> _Listed records_:
* * * * * * * * *

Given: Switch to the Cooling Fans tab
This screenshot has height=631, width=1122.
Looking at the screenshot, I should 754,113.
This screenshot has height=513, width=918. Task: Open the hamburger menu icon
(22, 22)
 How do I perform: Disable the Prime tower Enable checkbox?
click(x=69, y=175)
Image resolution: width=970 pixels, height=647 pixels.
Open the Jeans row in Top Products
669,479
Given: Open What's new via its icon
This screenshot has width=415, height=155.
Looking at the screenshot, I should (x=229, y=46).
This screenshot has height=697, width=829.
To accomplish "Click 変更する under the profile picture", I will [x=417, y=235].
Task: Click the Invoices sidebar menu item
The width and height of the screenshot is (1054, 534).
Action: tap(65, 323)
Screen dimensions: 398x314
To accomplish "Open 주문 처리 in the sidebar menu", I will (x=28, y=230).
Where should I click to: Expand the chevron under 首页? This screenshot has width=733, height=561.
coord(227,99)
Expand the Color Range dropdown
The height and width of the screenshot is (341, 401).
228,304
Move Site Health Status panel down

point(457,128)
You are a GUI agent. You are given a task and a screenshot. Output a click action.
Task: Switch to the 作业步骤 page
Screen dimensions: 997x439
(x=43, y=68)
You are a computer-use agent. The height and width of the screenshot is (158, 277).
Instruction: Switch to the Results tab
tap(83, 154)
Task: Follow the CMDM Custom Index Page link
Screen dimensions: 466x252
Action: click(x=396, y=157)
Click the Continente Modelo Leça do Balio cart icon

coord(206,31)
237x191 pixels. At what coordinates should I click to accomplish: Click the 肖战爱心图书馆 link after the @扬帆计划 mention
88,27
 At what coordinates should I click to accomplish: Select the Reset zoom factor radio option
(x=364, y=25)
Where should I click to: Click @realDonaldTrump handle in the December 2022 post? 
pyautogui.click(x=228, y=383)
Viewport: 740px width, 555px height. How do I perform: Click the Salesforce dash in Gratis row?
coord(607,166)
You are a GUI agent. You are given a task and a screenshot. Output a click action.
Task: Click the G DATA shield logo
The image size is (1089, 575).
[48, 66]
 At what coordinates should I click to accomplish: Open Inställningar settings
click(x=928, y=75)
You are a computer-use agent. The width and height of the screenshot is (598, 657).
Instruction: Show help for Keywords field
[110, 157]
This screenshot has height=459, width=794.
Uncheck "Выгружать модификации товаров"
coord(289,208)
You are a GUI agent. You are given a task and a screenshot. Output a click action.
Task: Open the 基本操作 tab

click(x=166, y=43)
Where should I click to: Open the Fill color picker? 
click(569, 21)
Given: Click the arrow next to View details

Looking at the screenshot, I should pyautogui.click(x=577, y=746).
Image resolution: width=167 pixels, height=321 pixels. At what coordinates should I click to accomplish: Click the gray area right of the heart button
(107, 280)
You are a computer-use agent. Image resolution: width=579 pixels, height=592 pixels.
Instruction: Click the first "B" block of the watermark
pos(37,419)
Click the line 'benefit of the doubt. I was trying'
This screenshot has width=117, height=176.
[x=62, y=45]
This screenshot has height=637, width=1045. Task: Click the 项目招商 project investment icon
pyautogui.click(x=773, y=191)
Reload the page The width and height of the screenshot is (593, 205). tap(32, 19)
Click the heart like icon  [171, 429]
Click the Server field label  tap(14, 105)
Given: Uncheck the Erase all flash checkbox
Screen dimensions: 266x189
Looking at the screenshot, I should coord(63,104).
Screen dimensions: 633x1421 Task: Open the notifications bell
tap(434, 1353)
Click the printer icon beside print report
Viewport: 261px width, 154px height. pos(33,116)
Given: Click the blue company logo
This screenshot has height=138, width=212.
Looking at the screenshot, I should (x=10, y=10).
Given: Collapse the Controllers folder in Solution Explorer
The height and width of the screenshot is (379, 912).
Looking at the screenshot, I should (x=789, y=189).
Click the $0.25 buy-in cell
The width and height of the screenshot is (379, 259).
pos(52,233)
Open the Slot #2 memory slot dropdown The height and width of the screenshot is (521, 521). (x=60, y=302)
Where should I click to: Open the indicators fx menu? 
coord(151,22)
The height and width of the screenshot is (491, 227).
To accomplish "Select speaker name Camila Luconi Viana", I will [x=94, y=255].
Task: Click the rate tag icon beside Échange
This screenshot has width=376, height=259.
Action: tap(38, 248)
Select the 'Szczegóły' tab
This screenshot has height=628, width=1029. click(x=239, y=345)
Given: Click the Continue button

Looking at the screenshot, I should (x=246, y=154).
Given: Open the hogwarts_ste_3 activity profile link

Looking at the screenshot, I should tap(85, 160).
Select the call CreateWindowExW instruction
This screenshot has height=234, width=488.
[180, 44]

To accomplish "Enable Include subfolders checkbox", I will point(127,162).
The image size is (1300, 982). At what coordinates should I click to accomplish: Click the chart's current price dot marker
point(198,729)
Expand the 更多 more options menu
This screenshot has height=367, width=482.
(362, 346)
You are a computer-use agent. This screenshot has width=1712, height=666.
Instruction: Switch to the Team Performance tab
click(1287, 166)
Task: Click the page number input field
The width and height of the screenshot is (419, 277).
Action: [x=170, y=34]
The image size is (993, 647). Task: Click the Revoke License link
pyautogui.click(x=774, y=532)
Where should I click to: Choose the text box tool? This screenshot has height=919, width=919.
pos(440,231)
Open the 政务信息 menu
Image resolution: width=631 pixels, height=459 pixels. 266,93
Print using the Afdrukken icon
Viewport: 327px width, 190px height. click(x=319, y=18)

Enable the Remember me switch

* * * * * * * * *

> _Problem to solve_: In the entries above, the lines from the one bearing "This screenshot has width=415, height=155." up to and including the one bearing "Task: Click the Invoices sidebar menu item" should be transcribed exactly; no other line is wanted.

> _Response_:
This screenshot has width=415, height=155.
Looking at the screenshot, I should (x=229, y=46).
This screenshot has height=697, width=829.
To accomplish "Click 変更する under the profile picture", I will [x=417, y=235].
Task: Click the Invoices sidebar menu item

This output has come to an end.